■ Input for this task ■
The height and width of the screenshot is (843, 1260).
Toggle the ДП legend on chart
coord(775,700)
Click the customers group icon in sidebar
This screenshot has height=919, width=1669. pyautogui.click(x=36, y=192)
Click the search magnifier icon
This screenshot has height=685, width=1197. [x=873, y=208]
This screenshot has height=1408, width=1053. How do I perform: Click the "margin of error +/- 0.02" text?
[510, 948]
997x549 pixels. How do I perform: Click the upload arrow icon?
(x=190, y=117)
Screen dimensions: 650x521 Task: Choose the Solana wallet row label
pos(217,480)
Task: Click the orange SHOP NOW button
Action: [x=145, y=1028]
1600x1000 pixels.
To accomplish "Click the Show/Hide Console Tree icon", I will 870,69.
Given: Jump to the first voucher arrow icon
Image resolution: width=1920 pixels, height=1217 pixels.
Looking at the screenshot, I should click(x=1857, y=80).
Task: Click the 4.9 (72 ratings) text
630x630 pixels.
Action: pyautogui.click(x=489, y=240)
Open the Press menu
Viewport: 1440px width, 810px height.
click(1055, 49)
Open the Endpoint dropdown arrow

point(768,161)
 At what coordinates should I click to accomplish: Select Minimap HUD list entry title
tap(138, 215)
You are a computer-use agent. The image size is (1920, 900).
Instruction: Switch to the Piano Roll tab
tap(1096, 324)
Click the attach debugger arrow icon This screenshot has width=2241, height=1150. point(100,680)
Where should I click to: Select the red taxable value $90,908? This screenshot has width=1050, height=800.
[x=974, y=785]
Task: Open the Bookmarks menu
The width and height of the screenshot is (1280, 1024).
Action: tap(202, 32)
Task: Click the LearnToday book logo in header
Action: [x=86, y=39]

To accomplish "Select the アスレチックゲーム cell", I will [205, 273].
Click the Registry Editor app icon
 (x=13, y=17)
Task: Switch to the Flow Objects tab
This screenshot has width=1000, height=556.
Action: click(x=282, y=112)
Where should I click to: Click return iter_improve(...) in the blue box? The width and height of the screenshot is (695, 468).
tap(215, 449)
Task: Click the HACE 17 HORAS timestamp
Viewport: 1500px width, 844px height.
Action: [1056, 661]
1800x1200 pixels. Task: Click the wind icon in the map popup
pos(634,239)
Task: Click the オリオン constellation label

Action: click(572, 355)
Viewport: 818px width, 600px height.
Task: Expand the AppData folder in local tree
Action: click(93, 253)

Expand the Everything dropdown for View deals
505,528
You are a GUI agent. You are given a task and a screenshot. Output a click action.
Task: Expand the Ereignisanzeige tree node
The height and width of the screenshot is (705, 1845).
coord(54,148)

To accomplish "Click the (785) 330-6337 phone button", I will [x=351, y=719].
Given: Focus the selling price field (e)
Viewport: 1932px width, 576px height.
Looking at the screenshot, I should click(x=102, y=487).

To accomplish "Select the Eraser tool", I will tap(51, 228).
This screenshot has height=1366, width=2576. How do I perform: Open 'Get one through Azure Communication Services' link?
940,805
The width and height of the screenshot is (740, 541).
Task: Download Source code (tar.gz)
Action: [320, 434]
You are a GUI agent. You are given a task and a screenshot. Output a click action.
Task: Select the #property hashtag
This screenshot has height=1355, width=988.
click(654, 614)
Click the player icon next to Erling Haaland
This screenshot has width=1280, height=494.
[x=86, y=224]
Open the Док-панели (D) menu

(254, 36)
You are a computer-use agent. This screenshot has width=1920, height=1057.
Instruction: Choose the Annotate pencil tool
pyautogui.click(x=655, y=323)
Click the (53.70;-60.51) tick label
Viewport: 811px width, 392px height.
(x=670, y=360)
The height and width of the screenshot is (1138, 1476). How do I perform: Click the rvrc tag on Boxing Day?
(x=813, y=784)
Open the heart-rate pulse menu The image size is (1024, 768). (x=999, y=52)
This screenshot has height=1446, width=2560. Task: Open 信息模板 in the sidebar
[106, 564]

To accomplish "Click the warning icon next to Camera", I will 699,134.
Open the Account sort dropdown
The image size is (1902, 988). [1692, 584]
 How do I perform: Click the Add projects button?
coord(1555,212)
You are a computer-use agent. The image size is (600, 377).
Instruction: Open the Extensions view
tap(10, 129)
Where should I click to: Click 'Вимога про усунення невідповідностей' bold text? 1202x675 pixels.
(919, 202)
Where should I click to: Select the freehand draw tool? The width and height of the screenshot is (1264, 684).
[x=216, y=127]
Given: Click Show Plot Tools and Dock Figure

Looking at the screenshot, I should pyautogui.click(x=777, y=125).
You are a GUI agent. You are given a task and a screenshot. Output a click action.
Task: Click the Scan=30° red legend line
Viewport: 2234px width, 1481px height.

■ Request ■
Output all lines of these entries as a JSON list of strings, one string per line, leaving out blank lines.

■ Finished task ■
[
  "The height and width of the screenshot is (843, 1260).",
  "Toggle the ДП legend on chart",
  "coord(775,700)",
  "Click the customers group icon in sidebar",
  "This screenshot has height=919, width=1669. pyautogui.click(x=36, y=192)",
  "Click the search magnifier icon",
  "This screenshot has height=685, width=1197. [x=873, y=208]",
  "This screenshot has height=1408, width=1053. How do I perform: Click the \"margin of error +/- 0.02\" text?",
  "[510, 948]",
  "997x549 pixels. How do I perform: Click the upload arrow icon?",
  "(x=190, y=117)",
  "Screen dimensions: 650x521 Task: Choose the Solana wallet row label",
  "pos(217,480)",
  "Task: Click the orange SHOP NOW button",
  "Action: [x=145, y=1028]",
  "1600x1000 pixels.",
  "To accomplish \"Click the Show/Hide Console Tree icon\", I will 870,69.",
  "Given: Jump to the first voucher arrow icon",
  "Image resolution: width=1920 pixels, height=1217 pixels.",
  "Looking at the screenshot, I should click(x=1857, y=80).",
  "Task: Click the 4.9 (72 ratings) text",
  "630x630 pixels.",
  "Action: pyautogui.click(x=489, y=240)",
  "Open the Press menu",
  "Viewport: 1440px width, 810px height.",
  "click(1055, 49)",
  "Open the Endpoint dropdown arrow",
  "point(768,161)",
  " At what coordinates should I click to accomplish: Select Minimap HUD list entry title",
  "tap(138, 215)",
  "You are a computer-use agent. The image size is (1920, 900).",
  "Instruction: Switch to the Piano Roll tab",
  "tap(1096, 324)",
  "Click the attach debugger arrow icon This screenshot has width=2241, height=1150. point(100,680)",
  "Where should I click to: Select the red taxable value $90,908? This screenshot has width=1050, height=800.",
  "[x=974, y=785]",
  "Task: Open the Bookmarks menu",
  "The width and height of the screenshot is (1280, 1024).",
  "Action: tap(202, 32)",
  "Task: Click the LearnToday book logo in header",
  "Action: [x=86, y=39]",
  "To accomplish \"Select the アスレチックゲーム cell\", I will [205, 273].",
  "Click the Registry Editor app icon",
  " (x=13, y=17)",
  "Task: Switch to the Flow Objects tab",
  "This screenshot has width=1000, height=556.",
  "Action: click(x=282, y=112)",
  "Where should I click to: Click return iter_improve(...) in the blue box? The width and height of the screenshot is (695, 468).",
  "tap(215, 449)",
  "Task: Click the HACE 17 HORAS timestamp",
  "Viewport: 1500px width, 844px height.",
  "Action: [1056, 661]",
  "1800x1200 pixels. Task: Click the wind icon in the map popup",
  "pos(634,239)",
  "Task: Click the オリオン constellation label",
  "Action: click(572, 355)",
  "Viewport: 818px width, 600px height.",
  "Task: Expand the AppData folder in local tree",
  "Action: click(93, 253)",
  "Expand the Everything dropdown for View deals",
  "505,528",
  "You are a GUI agent. You are given a task and a screenshot. Output a click action.",
  "Task: Expand the Ereignisanzeige tree node",
  "The height and width of the screenshot is (705, 1845).",
  "coord(54,148)",
  "To accomplish \"Click the (785) 330-6337 phone button\", I will [x=351, y=719].",
  "Given: Focus the selling price field (e)",
  "Viewport: 1932px width, 576px height.",
  "Looking at the screenshot, I should click(x=102, y=487).",
  "To accomplish \"Select the Eraser tool\", I will tap(51, 228).",
  "This screenshot has height=1366, width=2576. How do I perform: Open 'Get one through Azure Communication Services' link?",
  "940,805",
  "The width and height of the screenshot is (740, 541).",
  "Task: Download Source code (tar.gz)",
  "Action: [320, 434]",
  "You are a GUI agent. You are given a task and a screenshot. Output a click action.",
  "Task: Select the #property hashtag",
  "This screenshot has height=1355, width=988.",
  "click(654, 614)",
  "Click the player icon next to Erling Haaland",
  "This screenshot has width=1280, height=494.",
  "[x=86, y=224]",
  "Open the Док-панели (D) menu",
  "(254, 36)",
  "You are a computer-use agent. This screenshot has width=1920, height=1057.",
  "Instruction: Choose the Annotate pencil tool",
  "pyautogui.click(x=655, y=323)",
  "Click the (53.70;-60.51) tick label",
  "Viewport: 811px width, 392px height.",
  "(x=670, y=360)",
  "The height and width of the screenshot is (1138, 1476). How do I perform: Click the rvrc tag on Boxing Day?",
  "(x=813, y=784)",
  "Open the heart-rate pulse menu The image size is (1024, 768). (x=999, y=52)",
  "This screenshot has height=1446, width=2560. Task: Open 信息模板 in the sidebar",
  "[106, 564]",
  "To accomplish \"Click the warning icon next to Camera\", I will 699,134.",
  "Open the Account sort dropdown",
  "The image size is (1902, 988). [1692, 584]",
  " How do I perform: Click the Add projects button?",
  "coord(1555,212)",
  "You are a computer-use agent. The image size is (600, 377).",
  "Instruction: Open the Extensions view",
  "tap(10, 129)",
  "Where should I click to: Click 'Вимога про усунення невідповідностей' bold text? 1202x675 pixels.",
  "(919, 202)",
  "Where should I click to: Select the freehand draw tool? The width and height of the screenshot is (1264, 684).",
  "[x=216, y=127]",
  "Given: Click Show Plot Tools and Dock Figure",
  "Looking at the screenshot, I should pyautogui.click(x=777, y=125).",
  "You are a GUI agent. You are given a task and a screenshot. Output a click action.",
  "Task: Click the Scan=30° red legend line",
  "Viewport: 2234px width, 1481px height."
]